When it was Karadzic’s turn to cross-examine the witness, he spent a great deal of time going over the exact timeline of the day and how long everything took.
“How long did it take for the ten blindfolded individuals to get from the bus to the execution site?” Karadzic asked.
“Mr Karadzic, it wasn’t possible for me to follow all this, to keep [an] eye on my watch to see how long it took,” Erdemovic said.
“So the eight of you opened fire on the ten of them, isn’t that correct?” Karadzic asked.
“I opened fire on the person in front of me, Mr Karadzic,” the witness replied.
“So if you opened fire on the person in front of you, then you killed five individuals from that bus, correct?” Karadzic asked.
“Mr Karadzic, I didn’t count the number of people I killed,” Erdemovic responded. “If you think I killed five of them, that is your opinion.”

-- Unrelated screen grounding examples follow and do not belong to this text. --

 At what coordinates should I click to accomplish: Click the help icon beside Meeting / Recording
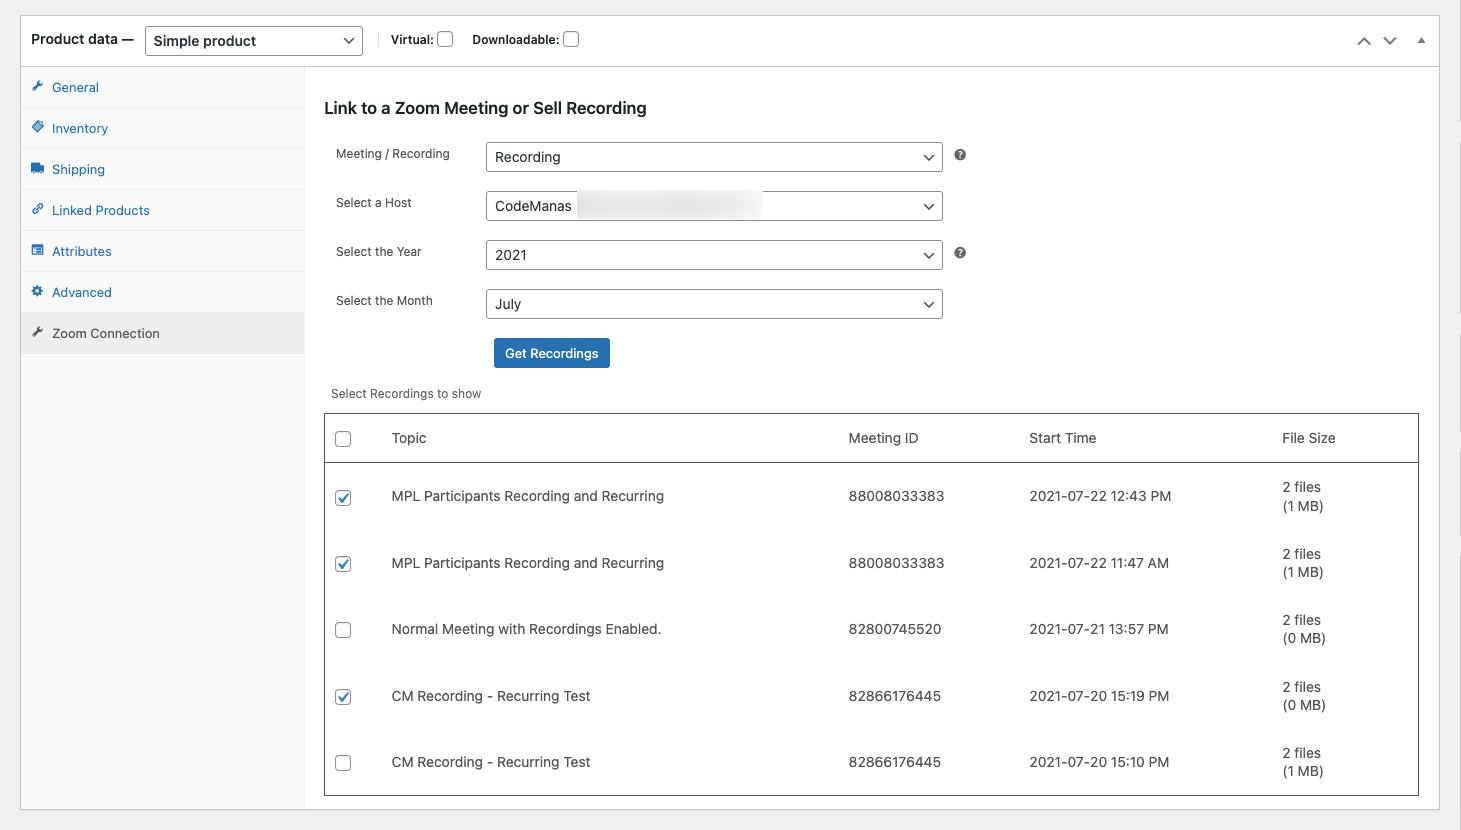pos(960,155)
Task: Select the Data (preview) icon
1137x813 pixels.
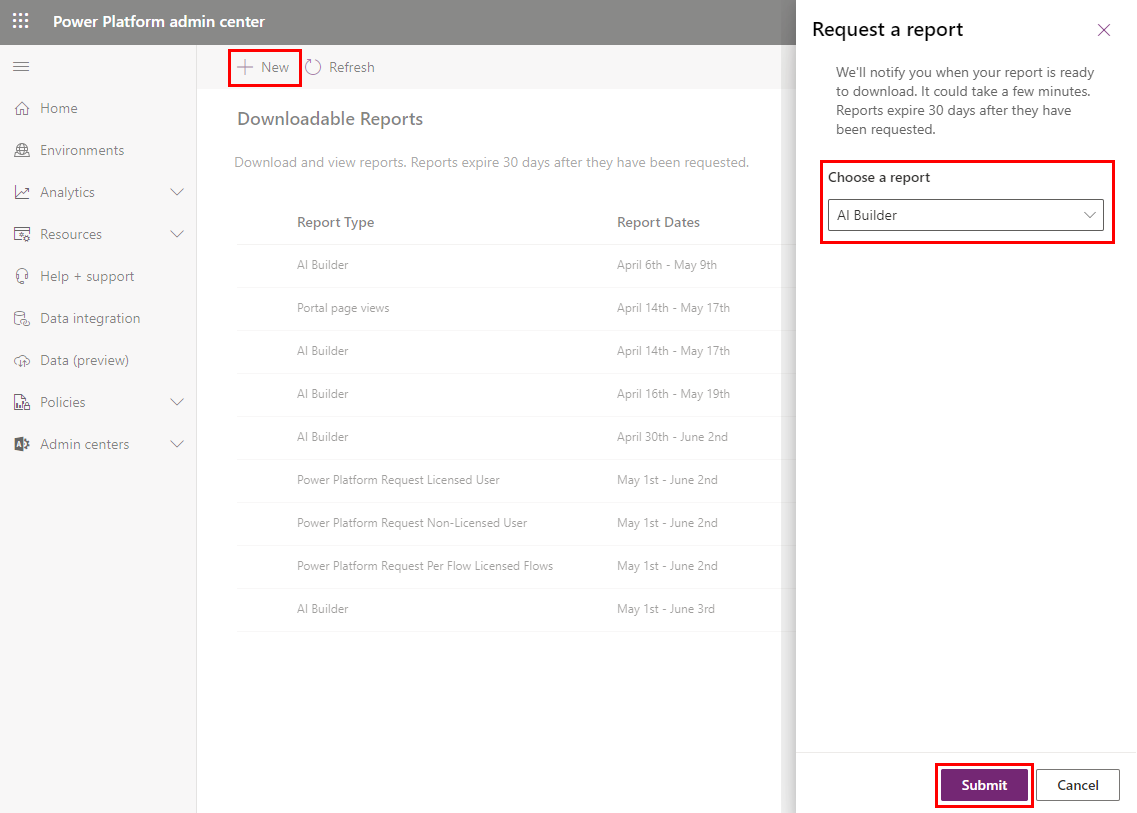Action: point(22,360)
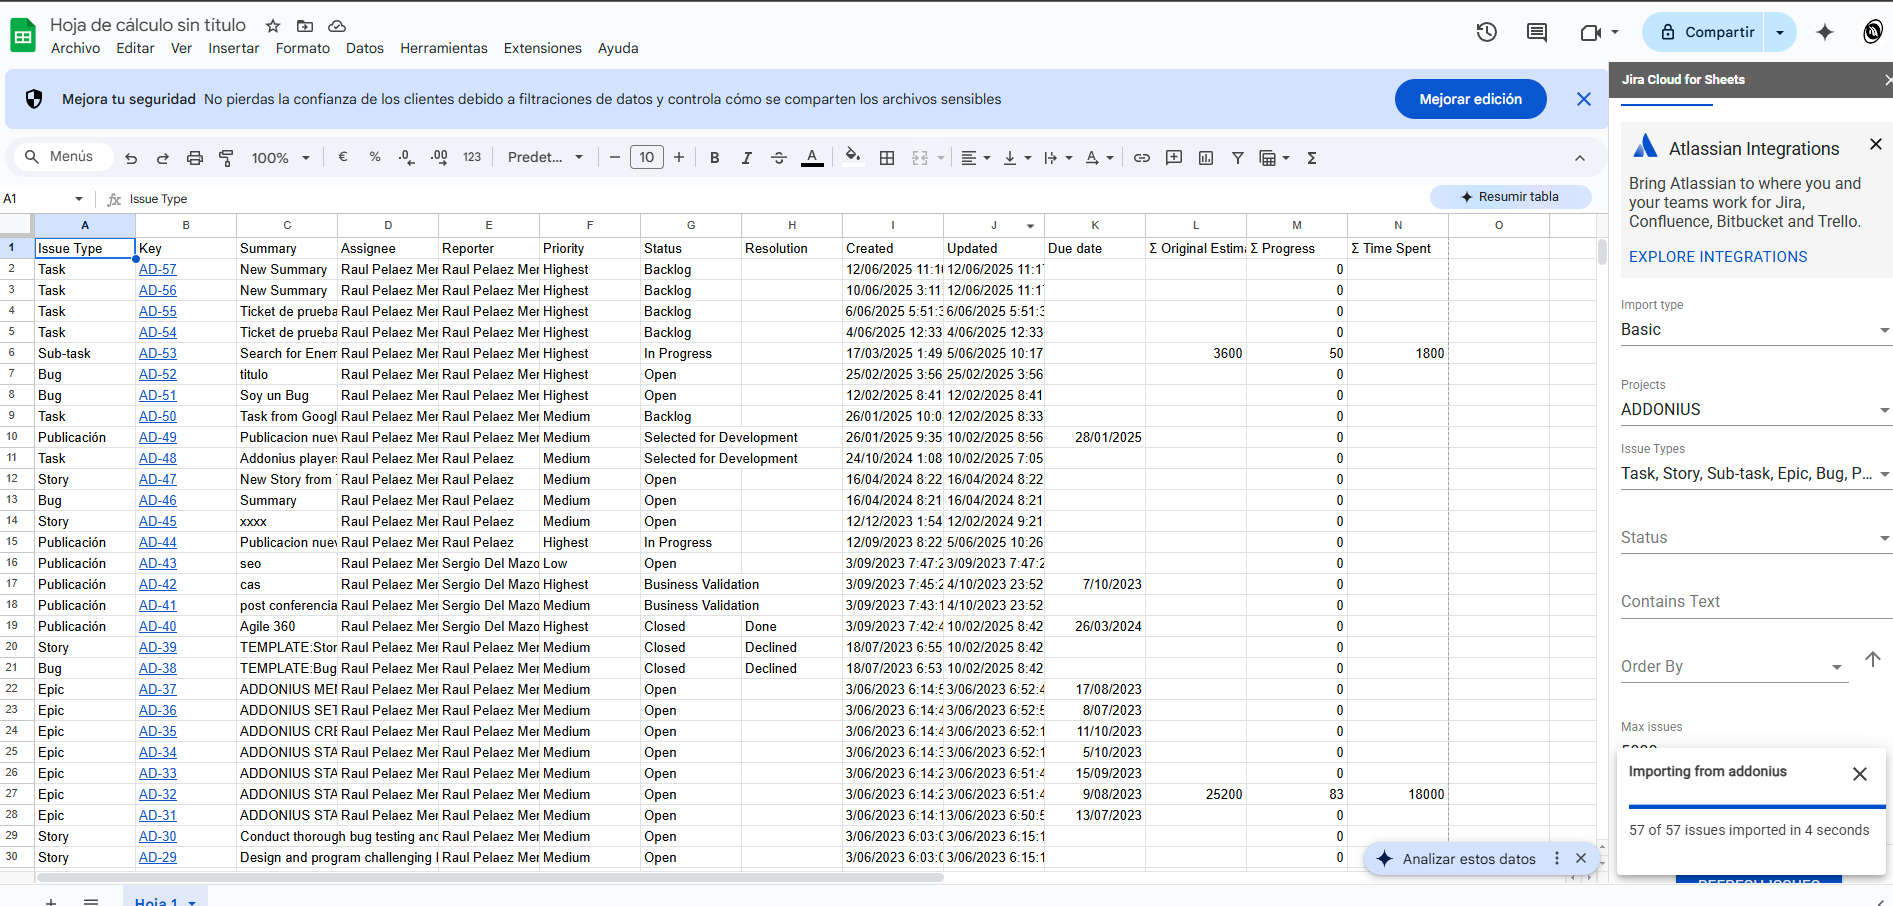This screenshot has height=906, width=1893.
Task: Insert a chart using toolbar icon
Action: coord(1206,158)
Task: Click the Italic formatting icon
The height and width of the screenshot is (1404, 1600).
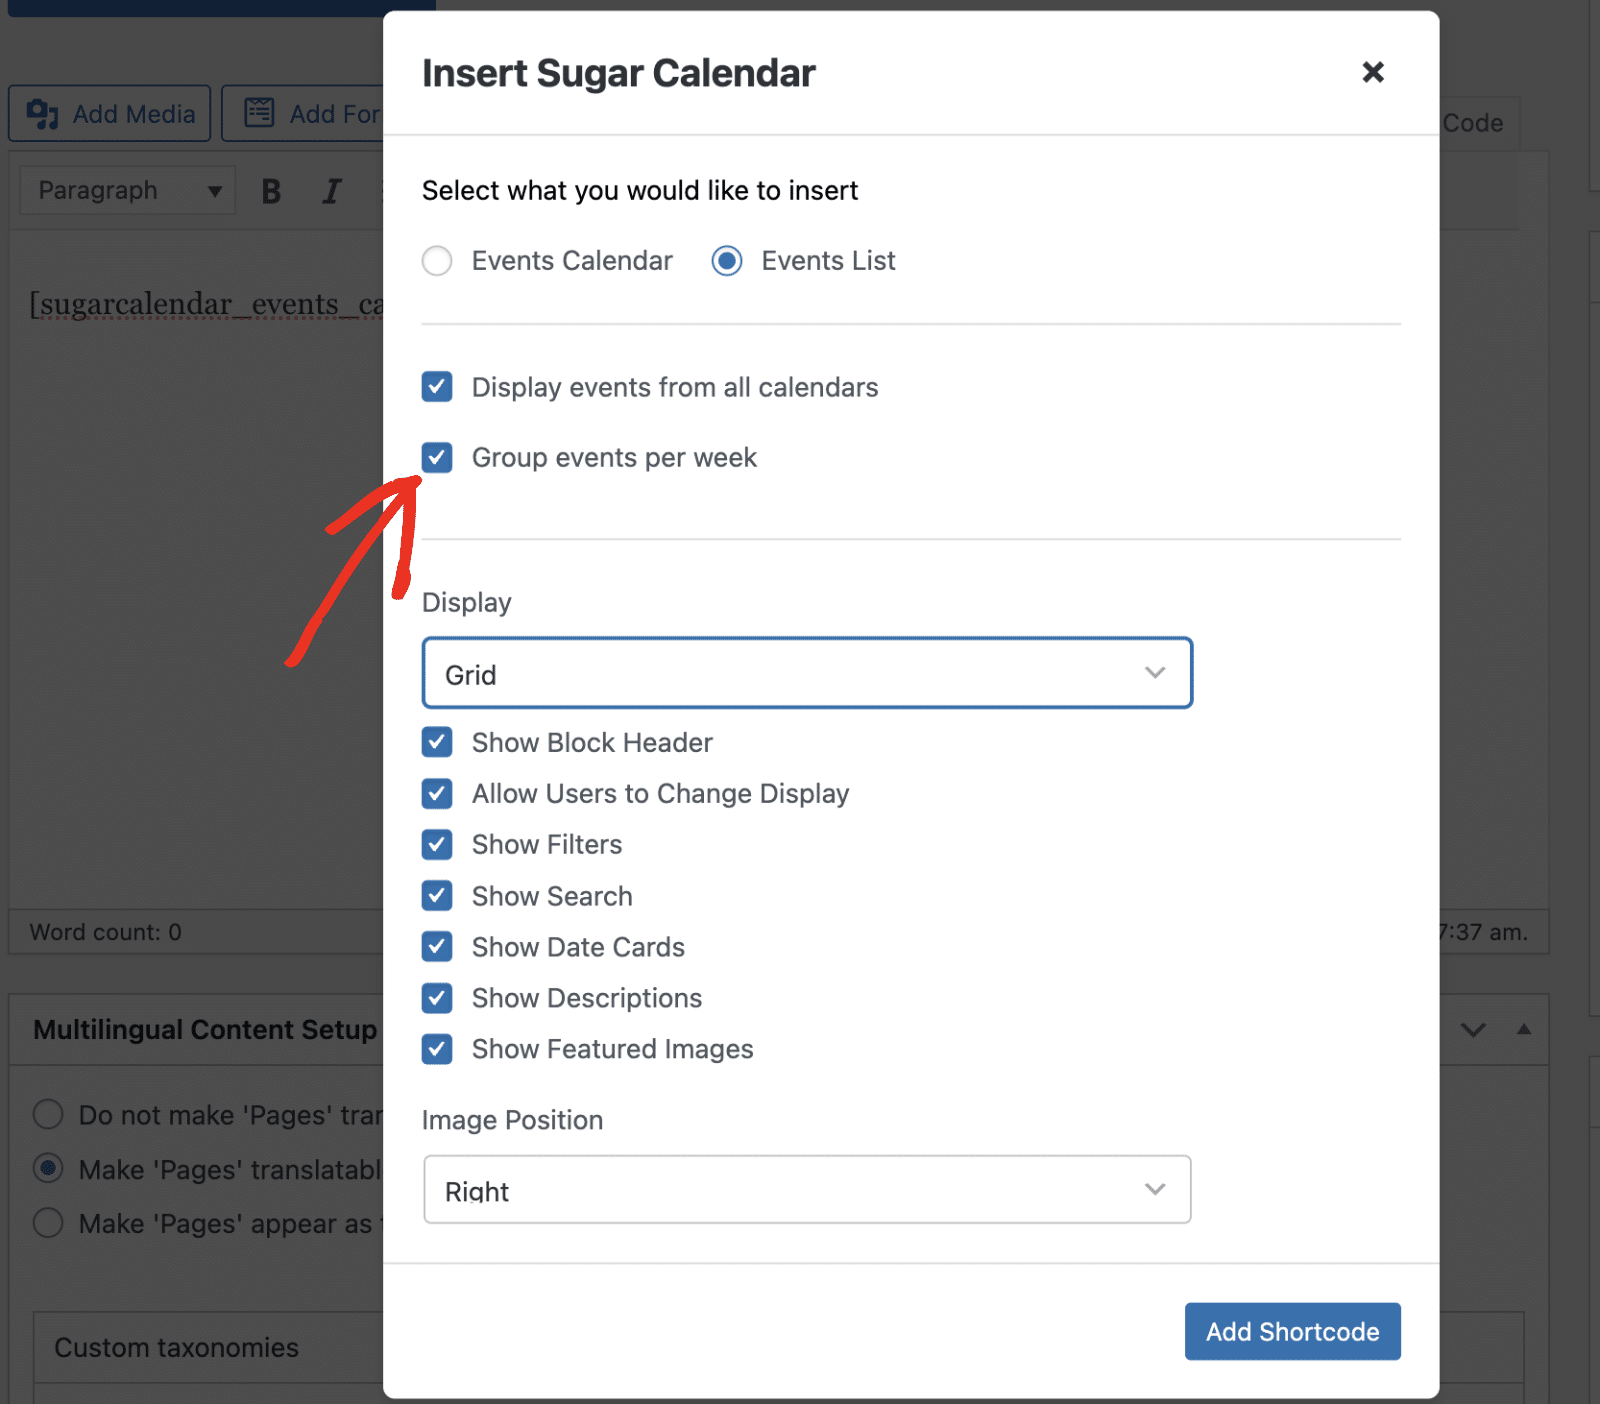Action: tap(331, 191)
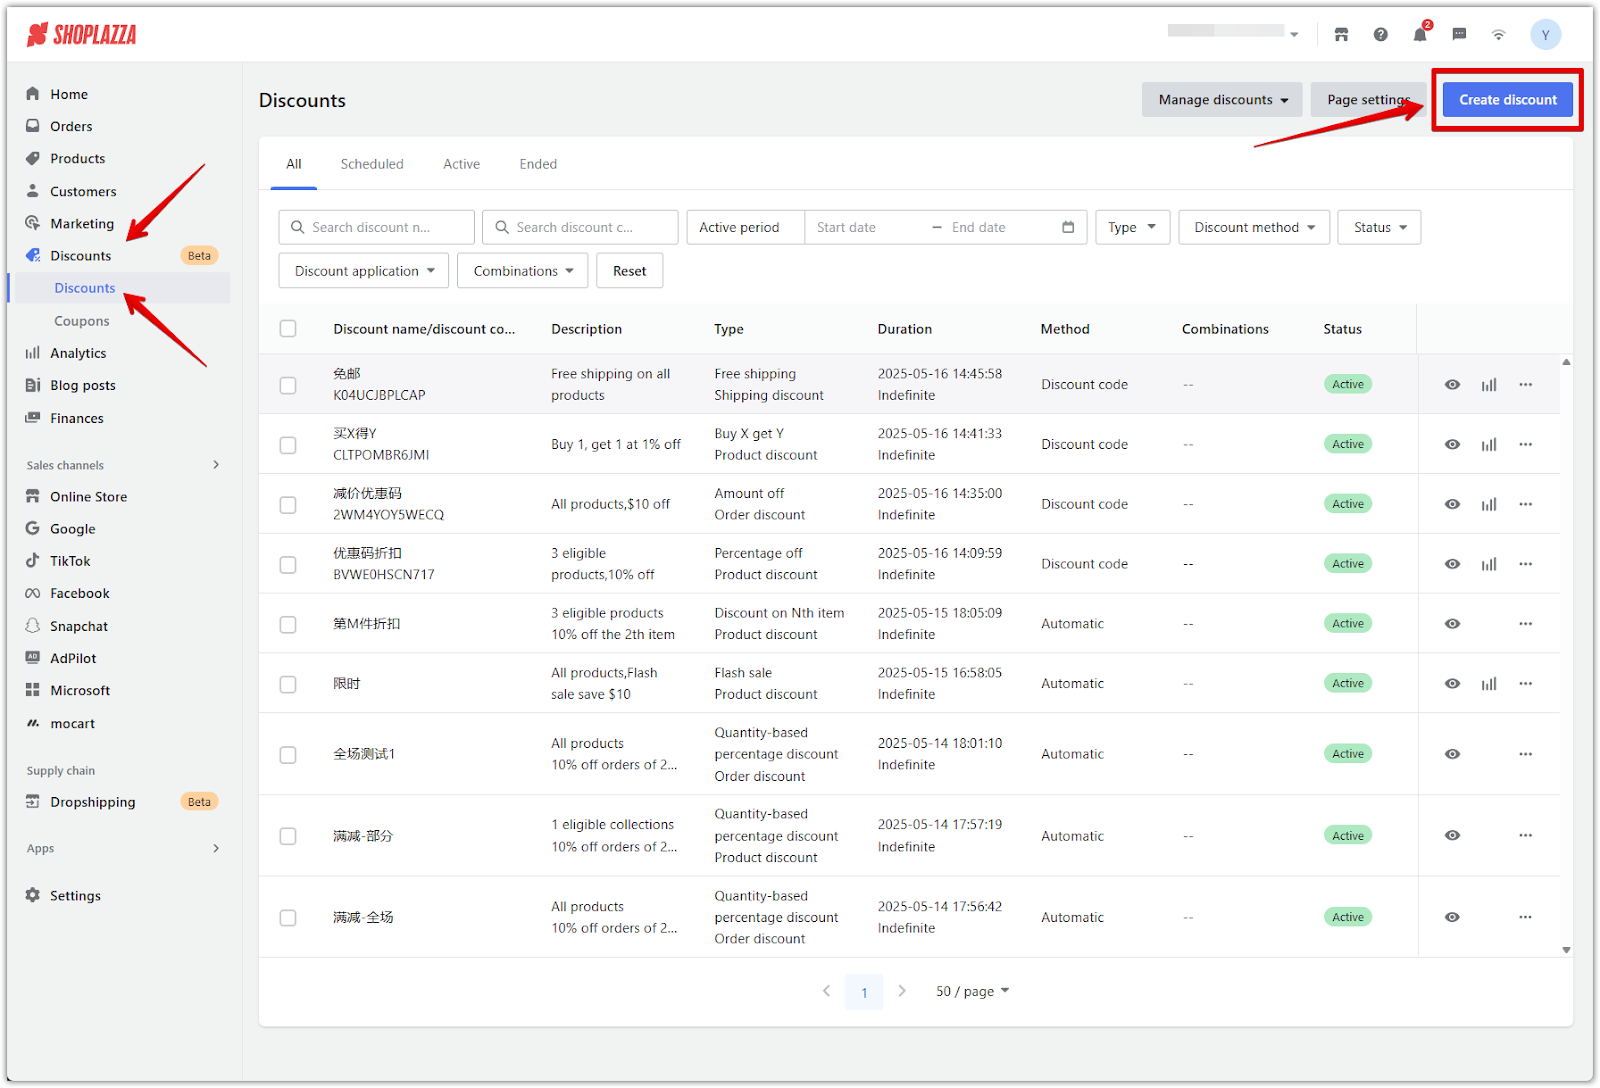
Task: Click the Create discount button
Action: [x=1507, y=100]
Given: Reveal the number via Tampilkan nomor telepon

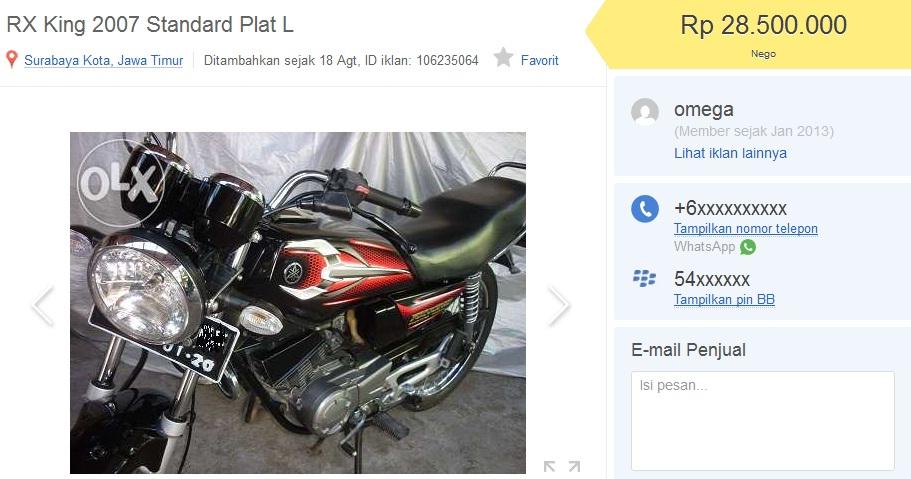Looking at the screenshot, I should (x=745, y=228).
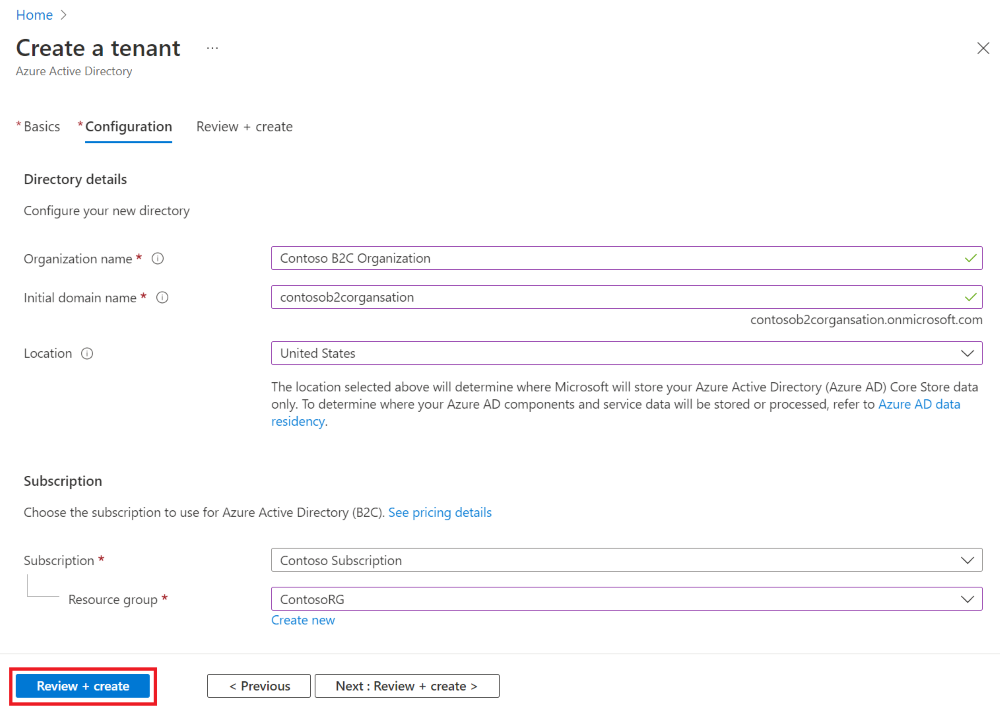Click inside the Organization name input field

[x=600, y=258]
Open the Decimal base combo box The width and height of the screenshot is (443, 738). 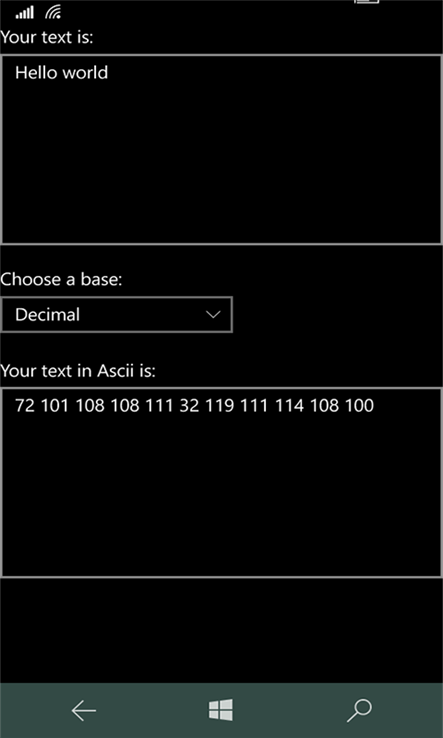tap(116, 314)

“The prisoners had their backs turned to you, is that correct?” Karadzic asked at one point.
“Yes,” the witness said.
“What was the purpose of blindfolding them in that case?” Karadzic asked.
“They already had these blindfolds on in the buses and as far as I can remember, in the first bus their hands were tied behind their backs,” Erdemovic said. “I don’t know who took this decision or why they decided [the men] should be blindfolded.”
Later, Karadzic asked the witness whether he had fired at the prisoners “with the intention of destroying the Muslims as an ethnic group in Bosnia”.
“No, Mr Karadzic,” the witness said.
“Why was this killing taking place; what were the intentions involved?” the accused asked.
“I don’t know exactly, Mr Karadzic, who was killing with what intentions in mind,” Erdemovic said. “As far as I could see, some persons really enjoyed torturing others.”
The trial continues next week.
Rachel Irwin is an IWPR reporter in The Hague.